How to experience non-self?

M, modified 2 Years ago at 9/25/21 8:14 PM
Created 2 Years ago at 9/25/21 8:14 PM

How to experience non-self?

Posts: 41 Join Date: 3/25/20 Recent Posts
When considering the 3 characteristics, impermanence (anicca) and unsatisfactoriness (dukkha) feel very obvious to me, but I struggle with non-self (anatta). 

I can experience the lack of control "I" have over sensations in my body. I can also often see the lack of control "I" have over my thoughts. WIth both thoughts and sensations, it often feels like I am watching clouds pass through the sky. 

However, I still feel this strong sense that "I" am the one watching things happen, as though the thoughts and sensations are happening to the real "me". 

I have tried directing my attention back at my attention and figuring out where the watcher is. But it doesn't seem to do much? I'm just left feeling like "yup, there I am". 
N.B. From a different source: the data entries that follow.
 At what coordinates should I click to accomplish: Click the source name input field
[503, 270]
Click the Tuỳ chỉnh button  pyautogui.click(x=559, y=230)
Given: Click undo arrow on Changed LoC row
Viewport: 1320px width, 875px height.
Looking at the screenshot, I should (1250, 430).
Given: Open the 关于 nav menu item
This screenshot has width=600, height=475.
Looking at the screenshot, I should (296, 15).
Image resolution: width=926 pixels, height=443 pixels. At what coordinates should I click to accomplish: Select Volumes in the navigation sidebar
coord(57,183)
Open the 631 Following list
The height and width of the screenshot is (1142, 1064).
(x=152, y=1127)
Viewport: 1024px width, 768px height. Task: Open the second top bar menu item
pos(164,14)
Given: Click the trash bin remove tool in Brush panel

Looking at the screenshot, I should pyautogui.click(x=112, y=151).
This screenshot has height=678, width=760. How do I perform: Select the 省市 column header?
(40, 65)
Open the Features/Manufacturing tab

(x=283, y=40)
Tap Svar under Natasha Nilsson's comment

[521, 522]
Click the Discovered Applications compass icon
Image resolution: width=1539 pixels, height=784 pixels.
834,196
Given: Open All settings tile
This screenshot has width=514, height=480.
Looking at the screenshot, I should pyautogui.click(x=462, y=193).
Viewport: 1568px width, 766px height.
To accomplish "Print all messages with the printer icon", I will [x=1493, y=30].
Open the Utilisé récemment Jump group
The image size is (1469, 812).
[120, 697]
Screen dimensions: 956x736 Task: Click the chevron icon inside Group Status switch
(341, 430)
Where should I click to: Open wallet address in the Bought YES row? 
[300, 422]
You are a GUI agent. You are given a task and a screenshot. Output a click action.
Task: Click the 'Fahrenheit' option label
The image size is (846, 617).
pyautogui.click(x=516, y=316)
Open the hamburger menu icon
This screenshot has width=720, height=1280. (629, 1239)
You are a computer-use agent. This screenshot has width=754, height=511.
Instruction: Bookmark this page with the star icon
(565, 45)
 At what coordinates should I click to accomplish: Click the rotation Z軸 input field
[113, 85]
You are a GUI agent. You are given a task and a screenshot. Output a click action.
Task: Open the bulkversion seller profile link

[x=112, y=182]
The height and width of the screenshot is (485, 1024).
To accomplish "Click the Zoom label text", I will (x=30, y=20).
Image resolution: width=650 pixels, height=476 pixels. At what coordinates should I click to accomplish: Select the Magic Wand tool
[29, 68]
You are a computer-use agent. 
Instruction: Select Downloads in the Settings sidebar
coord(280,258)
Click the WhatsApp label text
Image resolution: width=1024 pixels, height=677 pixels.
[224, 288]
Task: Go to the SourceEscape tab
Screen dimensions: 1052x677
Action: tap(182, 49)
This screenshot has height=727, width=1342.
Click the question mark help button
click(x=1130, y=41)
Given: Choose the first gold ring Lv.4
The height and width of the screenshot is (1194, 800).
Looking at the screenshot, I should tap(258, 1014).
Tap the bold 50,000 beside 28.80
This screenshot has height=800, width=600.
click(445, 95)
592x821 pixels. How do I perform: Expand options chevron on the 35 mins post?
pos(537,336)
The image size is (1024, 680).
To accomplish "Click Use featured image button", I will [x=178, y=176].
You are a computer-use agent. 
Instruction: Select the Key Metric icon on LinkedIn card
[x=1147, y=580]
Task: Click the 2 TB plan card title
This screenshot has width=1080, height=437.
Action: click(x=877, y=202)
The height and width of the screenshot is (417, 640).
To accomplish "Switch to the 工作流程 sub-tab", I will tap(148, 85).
Any suggestions for how to experience anatta more clearly? Does it sound like I'm already experiencing it? What might I be missing? 
Soh Wei Yu, modified 2 Years ago at 9/25/21 11:51 PM
Created 2 Years ago at 9/25/21 11:51 PM

RE: How to experience non-self?

Posts: 75 Join Date: 2/13/21 Recent Posts
You are only experiencing the non-doership aspect of no-self but there are more faces of self/Self and it is not yet the realisation of anatta. See http://awakeningtoreality.blogspot.com/2020/04/different-degress-of-no-self-non.html

My suggestions on how to realize anatta:

1) Practice Vipassana according to this instruction by Daniel Ingram: https://vimeo.com/250616410

2) Read and contemplate on these two stanzas of anatta: https://awakeningtoreality.blogspot.com/2009/03/on-anatta-emptiness-and-spontaneous.html

3) Read and contemplate on Bahiya Sutta, the key to my own breakthrough - http://awakeningtoreality.blogspot.com/2008/01/ajahn-amaro-on-non-duality-and.html (comments section comments by PasserBy/Thusness is also great), http://www.awakeningtoreality.com/2010/10/my-commentary-on-bahiya-sutta.html
M, modified 2 Years ago at 10/5/21 12:40 AM
Created 2 Years ago at 10/5/21 12:40 AM

RE: How to experience non-self?

Posts: 41 Join Date: 3/25/20 Recent Posts
Thank you! The first link especially helped clarify a lot of my confusion - seems like I was experiencing aspects of anatta but not all of it.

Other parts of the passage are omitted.